Olympiad problems

2009 Jozsef Wildt International Math Competition, W. 27

Let $a$, $n$ be positive integers such that $a^n$ is a perfect number. Prove that $$a^{\frac{n}{\mu}}> \frac{\mu}{2}$$ where $\mu$ denotes the number of distinct prime divisors of $a^n$

BIMO 2021, 1

Tags: number theory , Divisors , Perfect Numbers

Given a natural number $n$, call a divisor $d$ of $n$ to be $\textit{nontrivial}$ if $d>1$. A natural number $n$ is $\textit{good}$ if one or more distinct nontrivial divisors of $n$ sum up to $n-1$. Prove that every natural number $n$ has a multiple that is good.

2022 Switzerland - Final Round, 7

Tags: number theory , Even , prime factorization , Perfect Numbers , perfect number

Let $n > 6$ be a perfect number. Let $p_1^{a_1} \cdot p_2^{a_2} \cdot ... \cdot p_k^{a_k}$ be the prime factorisation of $n$, where we assume that $p_1 < p_2 <...< p_k$ and $a_i > 0$ for all $ i = 1,...,k$. Prove that $a_1$ is even.

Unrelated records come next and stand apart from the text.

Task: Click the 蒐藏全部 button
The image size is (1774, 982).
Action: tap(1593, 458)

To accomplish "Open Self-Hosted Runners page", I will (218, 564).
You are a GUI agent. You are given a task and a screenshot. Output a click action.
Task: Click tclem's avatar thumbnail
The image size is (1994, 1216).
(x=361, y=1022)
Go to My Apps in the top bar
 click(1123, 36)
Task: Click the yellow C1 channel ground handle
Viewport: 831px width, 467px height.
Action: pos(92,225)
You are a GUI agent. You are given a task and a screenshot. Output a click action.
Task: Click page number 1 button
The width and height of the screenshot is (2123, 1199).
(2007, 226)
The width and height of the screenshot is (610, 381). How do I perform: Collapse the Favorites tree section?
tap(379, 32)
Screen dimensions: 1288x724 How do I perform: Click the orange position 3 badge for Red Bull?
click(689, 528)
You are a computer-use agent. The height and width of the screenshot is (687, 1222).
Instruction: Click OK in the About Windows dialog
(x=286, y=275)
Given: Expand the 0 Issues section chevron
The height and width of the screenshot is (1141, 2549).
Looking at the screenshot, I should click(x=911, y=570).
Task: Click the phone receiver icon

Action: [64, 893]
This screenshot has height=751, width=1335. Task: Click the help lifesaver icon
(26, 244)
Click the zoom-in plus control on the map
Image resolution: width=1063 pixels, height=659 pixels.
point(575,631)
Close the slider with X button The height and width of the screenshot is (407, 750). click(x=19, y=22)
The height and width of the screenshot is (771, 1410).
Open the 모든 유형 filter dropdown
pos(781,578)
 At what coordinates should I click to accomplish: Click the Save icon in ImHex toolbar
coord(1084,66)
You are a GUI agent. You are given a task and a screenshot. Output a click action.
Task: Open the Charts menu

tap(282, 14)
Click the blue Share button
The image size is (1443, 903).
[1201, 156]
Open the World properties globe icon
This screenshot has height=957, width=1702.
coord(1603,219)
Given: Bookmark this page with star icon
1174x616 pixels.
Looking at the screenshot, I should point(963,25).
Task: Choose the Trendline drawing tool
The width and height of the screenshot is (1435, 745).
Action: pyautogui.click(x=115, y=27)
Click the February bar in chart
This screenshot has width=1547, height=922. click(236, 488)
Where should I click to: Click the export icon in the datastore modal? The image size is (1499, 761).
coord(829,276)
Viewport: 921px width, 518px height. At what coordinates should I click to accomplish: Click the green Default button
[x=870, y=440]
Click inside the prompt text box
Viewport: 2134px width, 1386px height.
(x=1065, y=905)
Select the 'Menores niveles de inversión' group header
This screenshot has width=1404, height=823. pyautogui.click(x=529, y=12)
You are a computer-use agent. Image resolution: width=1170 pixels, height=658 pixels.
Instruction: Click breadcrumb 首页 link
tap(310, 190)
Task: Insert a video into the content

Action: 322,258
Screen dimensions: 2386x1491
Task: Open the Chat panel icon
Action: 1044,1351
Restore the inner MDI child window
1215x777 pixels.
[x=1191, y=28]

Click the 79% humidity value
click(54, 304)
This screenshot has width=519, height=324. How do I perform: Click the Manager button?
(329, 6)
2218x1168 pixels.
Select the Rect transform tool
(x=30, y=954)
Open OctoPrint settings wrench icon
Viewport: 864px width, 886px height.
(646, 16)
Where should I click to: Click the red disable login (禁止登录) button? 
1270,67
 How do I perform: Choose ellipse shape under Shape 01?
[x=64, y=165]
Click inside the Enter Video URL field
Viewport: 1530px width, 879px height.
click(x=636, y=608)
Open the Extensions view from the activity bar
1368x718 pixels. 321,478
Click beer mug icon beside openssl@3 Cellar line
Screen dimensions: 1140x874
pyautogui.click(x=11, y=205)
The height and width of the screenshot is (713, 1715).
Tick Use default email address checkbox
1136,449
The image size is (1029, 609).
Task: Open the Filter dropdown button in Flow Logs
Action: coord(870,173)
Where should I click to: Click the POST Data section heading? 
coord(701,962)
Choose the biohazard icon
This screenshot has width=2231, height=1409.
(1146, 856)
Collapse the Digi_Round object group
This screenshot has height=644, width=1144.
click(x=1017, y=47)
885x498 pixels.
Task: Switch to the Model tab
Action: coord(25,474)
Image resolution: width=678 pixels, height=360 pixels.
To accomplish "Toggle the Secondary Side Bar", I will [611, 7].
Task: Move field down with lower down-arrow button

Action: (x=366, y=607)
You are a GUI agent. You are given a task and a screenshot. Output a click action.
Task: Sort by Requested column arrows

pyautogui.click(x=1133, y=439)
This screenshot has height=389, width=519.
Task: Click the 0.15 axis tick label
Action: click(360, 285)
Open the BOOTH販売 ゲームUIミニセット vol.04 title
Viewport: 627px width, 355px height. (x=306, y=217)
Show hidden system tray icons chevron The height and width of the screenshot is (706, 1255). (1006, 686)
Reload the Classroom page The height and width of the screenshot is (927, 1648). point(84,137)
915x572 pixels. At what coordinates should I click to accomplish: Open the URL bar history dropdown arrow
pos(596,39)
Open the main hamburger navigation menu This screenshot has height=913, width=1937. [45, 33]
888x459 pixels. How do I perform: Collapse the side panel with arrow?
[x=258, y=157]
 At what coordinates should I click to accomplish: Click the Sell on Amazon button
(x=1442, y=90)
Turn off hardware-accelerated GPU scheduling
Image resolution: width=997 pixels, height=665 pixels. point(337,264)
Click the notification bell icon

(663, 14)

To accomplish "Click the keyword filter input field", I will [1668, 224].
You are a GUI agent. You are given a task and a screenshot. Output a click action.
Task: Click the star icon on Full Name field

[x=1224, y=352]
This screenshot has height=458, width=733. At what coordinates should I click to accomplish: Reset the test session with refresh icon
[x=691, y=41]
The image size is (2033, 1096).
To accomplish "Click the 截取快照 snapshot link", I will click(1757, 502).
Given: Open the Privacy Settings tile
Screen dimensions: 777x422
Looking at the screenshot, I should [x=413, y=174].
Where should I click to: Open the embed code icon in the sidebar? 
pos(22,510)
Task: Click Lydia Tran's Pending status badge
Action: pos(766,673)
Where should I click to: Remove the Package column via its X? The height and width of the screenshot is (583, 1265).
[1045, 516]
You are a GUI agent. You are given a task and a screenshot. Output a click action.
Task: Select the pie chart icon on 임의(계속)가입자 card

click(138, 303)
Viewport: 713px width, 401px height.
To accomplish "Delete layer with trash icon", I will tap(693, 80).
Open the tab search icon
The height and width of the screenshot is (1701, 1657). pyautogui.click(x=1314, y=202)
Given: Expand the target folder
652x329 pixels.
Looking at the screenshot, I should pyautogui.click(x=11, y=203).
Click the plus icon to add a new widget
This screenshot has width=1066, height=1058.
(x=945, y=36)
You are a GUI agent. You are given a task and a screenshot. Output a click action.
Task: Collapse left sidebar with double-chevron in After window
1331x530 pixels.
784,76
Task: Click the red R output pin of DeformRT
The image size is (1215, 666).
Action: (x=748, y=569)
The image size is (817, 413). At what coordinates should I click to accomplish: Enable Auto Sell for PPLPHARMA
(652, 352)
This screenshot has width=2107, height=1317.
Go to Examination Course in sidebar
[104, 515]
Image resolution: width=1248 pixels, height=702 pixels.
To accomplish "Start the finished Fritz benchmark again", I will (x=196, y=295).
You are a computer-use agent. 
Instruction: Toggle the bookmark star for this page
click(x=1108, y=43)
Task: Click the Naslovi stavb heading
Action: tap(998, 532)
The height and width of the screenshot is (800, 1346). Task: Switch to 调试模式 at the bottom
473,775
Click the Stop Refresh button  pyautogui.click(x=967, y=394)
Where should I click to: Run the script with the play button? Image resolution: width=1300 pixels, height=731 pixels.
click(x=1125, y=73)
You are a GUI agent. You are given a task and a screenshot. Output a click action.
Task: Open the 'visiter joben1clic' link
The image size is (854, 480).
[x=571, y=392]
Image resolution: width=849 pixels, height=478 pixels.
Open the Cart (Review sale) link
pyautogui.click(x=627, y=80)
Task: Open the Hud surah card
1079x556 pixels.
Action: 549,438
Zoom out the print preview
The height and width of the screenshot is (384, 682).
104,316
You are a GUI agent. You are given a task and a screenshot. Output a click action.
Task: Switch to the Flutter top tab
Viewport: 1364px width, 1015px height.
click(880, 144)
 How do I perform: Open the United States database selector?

Remark: An integer $n \ge 2$ is called a perfect number if the sum of its positive divisors, excluding $ n$ itself, is equal to $n$. For example, $6$ is perfect, as its positive divisors are $\{1, 2, 3, 6\}$ and $1+2+3=6$.

2016 IMAR Test, 4

Tags: number theory , perfect number , Perfect Numbers

A positive integer $m$ is perfect if the sum of all its positive divisors, $1$ and $m$ inclusive, is equal to $2m$. Determine the positive integers $n$ such that $n^n + 1$ is a perfect number.